DATASET EXTRACT:

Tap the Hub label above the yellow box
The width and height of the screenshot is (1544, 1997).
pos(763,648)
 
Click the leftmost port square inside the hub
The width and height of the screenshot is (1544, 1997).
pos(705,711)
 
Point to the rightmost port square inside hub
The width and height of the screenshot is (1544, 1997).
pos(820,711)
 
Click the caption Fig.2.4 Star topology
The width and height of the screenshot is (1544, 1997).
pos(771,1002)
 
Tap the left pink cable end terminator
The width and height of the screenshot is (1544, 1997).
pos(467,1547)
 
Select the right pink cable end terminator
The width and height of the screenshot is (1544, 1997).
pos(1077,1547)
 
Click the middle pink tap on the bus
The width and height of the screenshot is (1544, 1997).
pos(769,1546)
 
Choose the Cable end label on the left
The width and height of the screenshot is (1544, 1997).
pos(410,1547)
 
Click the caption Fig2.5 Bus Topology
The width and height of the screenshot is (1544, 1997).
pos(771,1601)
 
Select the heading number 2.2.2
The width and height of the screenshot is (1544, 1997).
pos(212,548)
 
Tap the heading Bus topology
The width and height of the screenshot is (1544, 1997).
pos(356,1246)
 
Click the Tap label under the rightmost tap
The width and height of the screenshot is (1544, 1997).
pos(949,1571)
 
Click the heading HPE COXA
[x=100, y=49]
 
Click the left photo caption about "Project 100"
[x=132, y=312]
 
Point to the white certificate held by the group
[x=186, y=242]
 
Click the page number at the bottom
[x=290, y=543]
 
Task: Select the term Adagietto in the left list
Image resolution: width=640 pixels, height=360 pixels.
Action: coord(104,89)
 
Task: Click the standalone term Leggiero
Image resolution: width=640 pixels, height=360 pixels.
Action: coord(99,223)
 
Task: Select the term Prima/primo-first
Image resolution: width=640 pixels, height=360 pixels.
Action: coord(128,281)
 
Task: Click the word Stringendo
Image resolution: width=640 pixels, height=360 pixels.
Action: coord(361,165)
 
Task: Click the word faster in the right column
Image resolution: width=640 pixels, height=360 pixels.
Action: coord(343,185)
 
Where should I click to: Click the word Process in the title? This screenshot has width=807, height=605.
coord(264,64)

PROBLEM TO SOLVE:
Rewrite all of the items above, replacing "pink" with "magenta" wherever it appears and leaving everything else unchanged.

IN RESPONSE:
Tap the Hub label above the yellow box
The width and height of the screenshot is (1544, 1997).
pos(763,648)
 
Click the leftmost port square inside the hub
The width and height of the screenshot is (1544, 1997).
pos(705,711)
 
Point to the rightmost port square inside hub
The width and height of the screenshot is (1544, 1997).
pos(820,711)
 
Click the caption Fig.2.4 Star topology
The width and height of the screenshot is (1544, 1997).
pos(771,1002)
 
Tap the left magenta cable end terminator
The width and height of the screenshot is (1544, 1997).
pos(467,1547)
 
Select the right magenta cable end terminator
The width and height of the screenshot is (1544, 1997).
pos(1077,1547)
 
Click the middle magenta tap on the bus
The width and height of the screenshot is (1544, 1997).
pos(769,1546)
 
Choose the Cable end label on the left
The width and height of the screenshot is (1544, 1997).
pos(410,1547)
 
Click the caption Fig2.5 Bus Topology
The width and height of the screenshot is (1544, 1997).
pos(771,1601)
 
Select the heading number 2.2.2
The width and height of the screenshot is (1544, 1997).
pos(212,548)
 
Tap the heading Bus topology
The width and height of the screenshot is (1544, 1997).
pos(356,1246)
 
Click the Tap label under the rightmost tap
The width and height of the screenshot is (1544, 1997).
pos(949,1571)
 
Click the heading HPE COXA
[x=100, y=49]
 
Click the left photo caption about "Project 100"
[x=132, y=312]
 
Point to the white certificate held by the group
[x=186, y=242]
 
Click the page number at the bottom
[x=290, y=543]
 
Task: Select the term Adagietto in the left list
Image resolution: width=640 pixels, height=360 pixels.
Action: coord(104,89)
 
Task: Click the standalone term Leggiero
Image resolution: width=640 pixels, height=360 pixels.
Action: coord(99,223)
 
Task: Select the term Prima/primo-first
Image resolution: width=640 pixels, height=360 pixels.
Action: coord(128,281)
 
Task: Click the word Stringendo
Image resolution: width=640 pixels, height=360 pixels.
Action: coord(361,165)
 
Task: Click the word faster in the right column
Image resolution: width=640 pixels, height=360 pixels.
Action: coord(343,185)
 
Where should I click to: Click the word Process in the title? This screenshot has width=807, height=605.
coord(264,64)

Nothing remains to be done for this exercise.